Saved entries
++++++

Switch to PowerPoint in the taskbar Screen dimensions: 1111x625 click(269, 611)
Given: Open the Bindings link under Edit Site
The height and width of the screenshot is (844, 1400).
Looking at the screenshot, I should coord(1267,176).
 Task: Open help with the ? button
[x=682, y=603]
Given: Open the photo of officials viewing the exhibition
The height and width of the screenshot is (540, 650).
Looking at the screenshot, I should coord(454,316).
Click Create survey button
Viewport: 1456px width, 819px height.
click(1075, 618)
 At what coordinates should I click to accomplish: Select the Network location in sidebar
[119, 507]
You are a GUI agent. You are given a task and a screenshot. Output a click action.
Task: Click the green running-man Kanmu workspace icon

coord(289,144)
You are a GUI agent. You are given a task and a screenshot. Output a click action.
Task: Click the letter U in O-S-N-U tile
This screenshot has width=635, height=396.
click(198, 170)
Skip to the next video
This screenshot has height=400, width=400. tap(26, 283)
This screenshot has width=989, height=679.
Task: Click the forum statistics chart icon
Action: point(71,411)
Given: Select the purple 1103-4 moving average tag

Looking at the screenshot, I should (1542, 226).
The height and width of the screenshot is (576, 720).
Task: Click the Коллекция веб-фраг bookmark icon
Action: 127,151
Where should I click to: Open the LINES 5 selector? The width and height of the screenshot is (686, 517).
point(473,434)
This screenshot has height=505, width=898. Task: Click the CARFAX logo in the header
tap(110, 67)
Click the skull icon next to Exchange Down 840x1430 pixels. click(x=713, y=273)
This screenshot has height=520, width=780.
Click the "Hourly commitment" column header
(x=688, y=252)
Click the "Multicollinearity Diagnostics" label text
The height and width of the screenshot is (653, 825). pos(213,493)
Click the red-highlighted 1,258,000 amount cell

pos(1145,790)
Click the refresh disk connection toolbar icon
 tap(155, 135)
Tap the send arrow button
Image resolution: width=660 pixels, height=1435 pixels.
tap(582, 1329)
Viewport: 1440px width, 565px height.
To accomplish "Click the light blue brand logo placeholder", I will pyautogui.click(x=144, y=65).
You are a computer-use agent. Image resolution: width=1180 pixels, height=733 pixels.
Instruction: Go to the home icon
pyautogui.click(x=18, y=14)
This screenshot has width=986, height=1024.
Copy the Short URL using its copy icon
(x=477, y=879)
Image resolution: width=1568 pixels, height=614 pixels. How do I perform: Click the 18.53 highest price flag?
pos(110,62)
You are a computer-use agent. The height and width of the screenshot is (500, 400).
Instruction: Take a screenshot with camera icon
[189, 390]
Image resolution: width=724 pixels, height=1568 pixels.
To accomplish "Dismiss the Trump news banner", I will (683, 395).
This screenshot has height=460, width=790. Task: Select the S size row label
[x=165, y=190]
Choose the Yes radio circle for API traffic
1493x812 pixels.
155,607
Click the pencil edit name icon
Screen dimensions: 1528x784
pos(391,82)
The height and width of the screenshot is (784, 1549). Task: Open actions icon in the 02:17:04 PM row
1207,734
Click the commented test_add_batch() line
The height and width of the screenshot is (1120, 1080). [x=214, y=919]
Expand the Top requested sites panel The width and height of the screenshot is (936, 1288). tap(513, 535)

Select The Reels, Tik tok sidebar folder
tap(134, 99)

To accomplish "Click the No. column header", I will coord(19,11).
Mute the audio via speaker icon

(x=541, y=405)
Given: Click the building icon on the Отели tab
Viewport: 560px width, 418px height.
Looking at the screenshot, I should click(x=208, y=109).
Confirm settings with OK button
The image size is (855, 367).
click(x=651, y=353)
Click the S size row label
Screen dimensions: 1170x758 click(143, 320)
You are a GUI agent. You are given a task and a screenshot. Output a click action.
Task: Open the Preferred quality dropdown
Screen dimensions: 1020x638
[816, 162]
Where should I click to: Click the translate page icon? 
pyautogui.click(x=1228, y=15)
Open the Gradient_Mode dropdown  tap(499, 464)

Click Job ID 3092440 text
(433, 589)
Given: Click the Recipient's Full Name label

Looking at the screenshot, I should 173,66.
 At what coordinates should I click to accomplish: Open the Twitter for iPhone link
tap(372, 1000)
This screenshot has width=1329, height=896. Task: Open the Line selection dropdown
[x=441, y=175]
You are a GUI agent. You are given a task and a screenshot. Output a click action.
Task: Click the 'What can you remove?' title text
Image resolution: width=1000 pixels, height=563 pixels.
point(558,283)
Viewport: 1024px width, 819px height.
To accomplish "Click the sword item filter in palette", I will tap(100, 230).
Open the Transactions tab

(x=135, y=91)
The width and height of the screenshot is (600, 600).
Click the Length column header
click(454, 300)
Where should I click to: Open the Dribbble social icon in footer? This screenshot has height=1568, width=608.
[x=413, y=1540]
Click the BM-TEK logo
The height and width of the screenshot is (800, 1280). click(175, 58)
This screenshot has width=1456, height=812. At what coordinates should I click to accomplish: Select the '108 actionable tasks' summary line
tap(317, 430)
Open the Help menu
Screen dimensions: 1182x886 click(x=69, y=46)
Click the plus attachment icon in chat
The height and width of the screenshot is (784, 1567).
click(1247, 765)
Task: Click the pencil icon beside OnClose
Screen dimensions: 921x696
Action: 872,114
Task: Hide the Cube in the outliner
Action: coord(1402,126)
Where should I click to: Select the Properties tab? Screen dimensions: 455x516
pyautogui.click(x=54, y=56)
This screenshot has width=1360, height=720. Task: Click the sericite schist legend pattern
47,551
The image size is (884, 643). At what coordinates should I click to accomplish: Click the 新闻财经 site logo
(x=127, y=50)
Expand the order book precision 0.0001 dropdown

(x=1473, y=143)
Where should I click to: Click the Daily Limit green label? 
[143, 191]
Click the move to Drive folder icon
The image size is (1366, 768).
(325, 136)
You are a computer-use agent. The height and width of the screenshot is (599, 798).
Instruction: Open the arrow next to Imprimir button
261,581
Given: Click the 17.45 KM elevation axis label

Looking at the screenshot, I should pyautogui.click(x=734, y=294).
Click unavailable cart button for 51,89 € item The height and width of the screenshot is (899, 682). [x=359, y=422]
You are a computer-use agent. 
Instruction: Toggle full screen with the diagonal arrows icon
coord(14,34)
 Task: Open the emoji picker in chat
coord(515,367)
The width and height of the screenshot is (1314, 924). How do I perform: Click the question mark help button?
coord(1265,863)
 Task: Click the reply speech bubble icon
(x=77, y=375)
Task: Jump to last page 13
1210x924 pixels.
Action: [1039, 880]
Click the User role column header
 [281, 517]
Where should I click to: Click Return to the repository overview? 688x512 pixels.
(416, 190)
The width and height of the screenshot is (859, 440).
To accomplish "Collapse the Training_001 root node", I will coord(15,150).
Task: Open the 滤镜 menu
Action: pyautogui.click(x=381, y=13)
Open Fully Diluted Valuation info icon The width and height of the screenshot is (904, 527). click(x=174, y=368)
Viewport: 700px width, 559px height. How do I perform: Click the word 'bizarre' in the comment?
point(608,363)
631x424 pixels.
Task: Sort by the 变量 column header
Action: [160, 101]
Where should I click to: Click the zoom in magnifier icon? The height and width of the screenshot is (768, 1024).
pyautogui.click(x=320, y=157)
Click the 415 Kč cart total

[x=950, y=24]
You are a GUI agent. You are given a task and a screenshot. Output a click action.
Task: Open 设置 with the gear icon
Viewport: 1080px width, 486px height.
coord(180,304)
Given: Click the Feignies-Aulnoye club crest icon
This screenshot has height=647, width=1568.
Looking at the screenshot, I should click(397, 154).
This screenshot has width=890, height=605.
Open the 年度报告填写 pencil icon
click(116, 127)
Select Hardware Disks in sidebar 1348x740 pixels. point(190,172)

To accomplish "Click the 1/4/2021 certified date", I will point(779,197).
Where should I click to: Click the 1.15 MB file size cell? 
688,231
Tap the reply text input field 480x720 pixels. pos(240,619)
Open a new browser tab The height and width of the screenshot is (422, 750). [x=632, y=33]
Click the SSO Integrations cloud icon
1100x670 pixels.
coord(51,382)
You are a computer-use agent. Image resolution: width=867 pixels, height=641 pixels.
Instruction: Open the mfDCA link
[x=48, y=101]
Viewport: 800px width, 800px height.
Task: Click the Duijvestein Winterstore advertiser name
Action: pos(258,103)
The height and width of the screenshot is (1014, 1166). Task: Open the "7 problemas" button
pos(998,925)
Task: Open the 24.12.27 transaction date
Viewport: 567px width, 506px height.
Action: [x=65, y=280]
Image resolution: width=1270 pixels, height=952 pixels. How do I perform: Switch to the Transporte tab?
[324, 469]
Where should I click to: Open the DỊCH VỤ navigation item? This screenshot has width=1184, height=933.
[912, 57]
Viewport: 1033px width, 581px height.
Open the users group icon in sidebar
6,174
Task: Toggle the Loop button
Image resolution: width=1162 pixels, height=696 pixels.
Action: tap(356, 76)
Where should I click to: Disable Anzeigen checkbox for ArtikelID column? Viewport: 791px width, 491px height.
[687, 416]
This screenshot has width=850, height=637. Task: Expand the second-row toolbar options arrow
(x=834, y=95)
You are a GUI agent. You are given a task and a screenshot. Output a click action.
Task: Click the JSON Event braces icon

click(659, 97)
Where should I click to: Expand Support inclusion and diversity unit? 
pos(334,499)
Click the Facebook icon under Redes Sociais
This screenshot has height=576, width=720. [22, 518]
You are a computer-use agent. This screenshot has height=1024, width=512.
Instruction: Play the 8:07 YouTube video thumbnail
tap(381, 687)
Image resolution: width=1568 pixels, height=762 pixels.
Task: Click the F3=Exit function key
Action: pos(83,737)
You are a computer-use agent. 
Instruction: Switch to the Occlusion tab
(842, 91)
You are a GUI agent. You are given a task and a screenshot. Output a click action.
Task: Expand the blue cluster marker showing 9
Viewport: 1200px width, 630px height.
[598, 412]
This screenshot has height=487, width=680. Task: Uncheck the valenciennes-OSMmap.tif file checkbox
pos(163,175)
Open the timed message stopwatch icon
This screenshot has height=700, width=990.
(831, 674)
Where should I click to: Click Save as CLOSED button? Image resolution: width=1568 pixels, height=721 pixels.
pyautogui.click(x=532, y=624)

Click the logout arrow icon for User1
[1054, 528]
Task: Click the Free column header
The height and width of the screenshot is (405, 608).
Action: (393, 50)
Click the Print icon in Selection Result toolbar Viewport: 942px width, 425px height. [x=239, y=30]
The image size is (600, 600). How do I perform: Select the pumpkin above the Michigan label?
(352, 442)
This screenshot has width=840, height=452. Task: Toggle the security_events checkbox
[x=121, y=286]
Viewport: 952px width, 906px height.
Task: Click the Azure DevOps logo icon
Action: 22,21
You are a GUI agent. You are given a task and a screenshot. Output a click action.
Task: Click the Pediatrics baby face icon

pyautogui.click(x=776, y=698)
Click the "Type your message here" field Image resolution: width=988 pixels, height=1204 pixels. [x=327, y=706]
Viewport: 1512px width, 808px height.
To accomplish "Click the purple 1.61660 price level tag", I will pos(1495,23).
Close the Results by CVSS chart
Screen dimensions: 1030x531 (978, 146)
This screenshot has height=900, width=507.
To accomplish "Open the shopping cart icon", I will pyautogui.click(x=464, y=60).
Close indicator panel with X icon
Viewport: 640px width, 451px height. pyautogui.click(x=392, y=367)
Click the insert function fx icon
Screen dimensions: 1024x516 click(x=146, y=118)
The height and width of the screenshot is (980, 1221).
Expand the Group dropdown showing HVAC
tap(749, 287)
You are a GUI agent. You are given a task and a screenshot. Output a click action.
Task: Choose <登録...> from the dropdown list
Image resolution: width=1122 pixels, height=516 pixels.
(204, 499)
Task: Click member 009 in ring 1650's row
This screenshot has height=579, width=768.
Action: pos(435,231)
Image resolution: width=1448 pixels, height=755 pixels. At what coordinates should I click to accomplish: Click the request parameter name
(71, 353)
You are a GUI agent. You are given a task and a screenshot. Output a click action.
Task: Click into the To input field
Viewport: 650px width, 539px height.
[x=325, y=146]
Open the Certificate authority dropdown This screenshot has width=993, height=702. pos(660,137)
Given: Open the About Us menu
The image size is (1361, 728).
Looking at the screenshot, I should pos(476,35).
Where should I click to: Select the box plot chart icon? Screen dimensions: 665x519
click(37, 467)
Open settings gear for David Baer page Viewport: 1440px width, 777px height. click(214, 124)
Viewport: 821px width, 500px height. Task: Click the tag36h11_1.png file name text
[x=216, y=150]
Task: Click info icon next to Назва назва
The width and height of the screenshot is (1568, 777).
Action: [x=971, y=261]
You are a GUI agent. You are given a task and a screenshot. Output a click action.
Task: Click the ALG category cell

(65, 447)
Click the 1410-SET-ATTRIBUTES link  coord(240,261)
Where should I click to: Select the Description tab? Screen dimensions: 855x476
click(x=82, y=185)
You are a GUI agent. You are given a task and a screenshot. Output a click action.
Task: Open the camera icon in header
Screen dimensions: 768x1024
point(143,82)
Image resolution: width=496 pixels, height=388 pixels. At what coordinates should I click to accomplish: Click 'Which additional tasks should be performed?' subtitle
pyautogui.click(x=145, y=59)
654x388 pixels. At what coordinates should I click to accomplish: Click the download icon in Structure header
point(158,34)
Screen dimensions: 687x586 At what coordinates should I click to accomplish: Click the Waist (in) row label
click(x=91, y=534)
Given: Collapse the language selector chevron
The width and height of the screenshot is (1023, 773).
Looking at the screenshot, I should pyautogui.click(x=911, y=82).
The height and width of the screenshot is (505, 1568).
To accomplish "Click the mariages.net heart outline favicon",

++++++

Your objective:
Each line of the records that holds the word "computer" should be copied out.

Your response:
You are a computer-use agent. Image resolution: width=1180 pixels, height=733 pixels.
You are a computer-use agent. The height and width of the screenshot is (500, 400).
You are a computer-use agent. The height and width of the screenshot is (599, 798).
You are a computer-use agent. 
You are a computer-use agent. Image resolution: width=867 pixels, height=641 pixels.
You are a computer-use agent. This screenshot has height=1024, width=512.
You are a computer-use agent. 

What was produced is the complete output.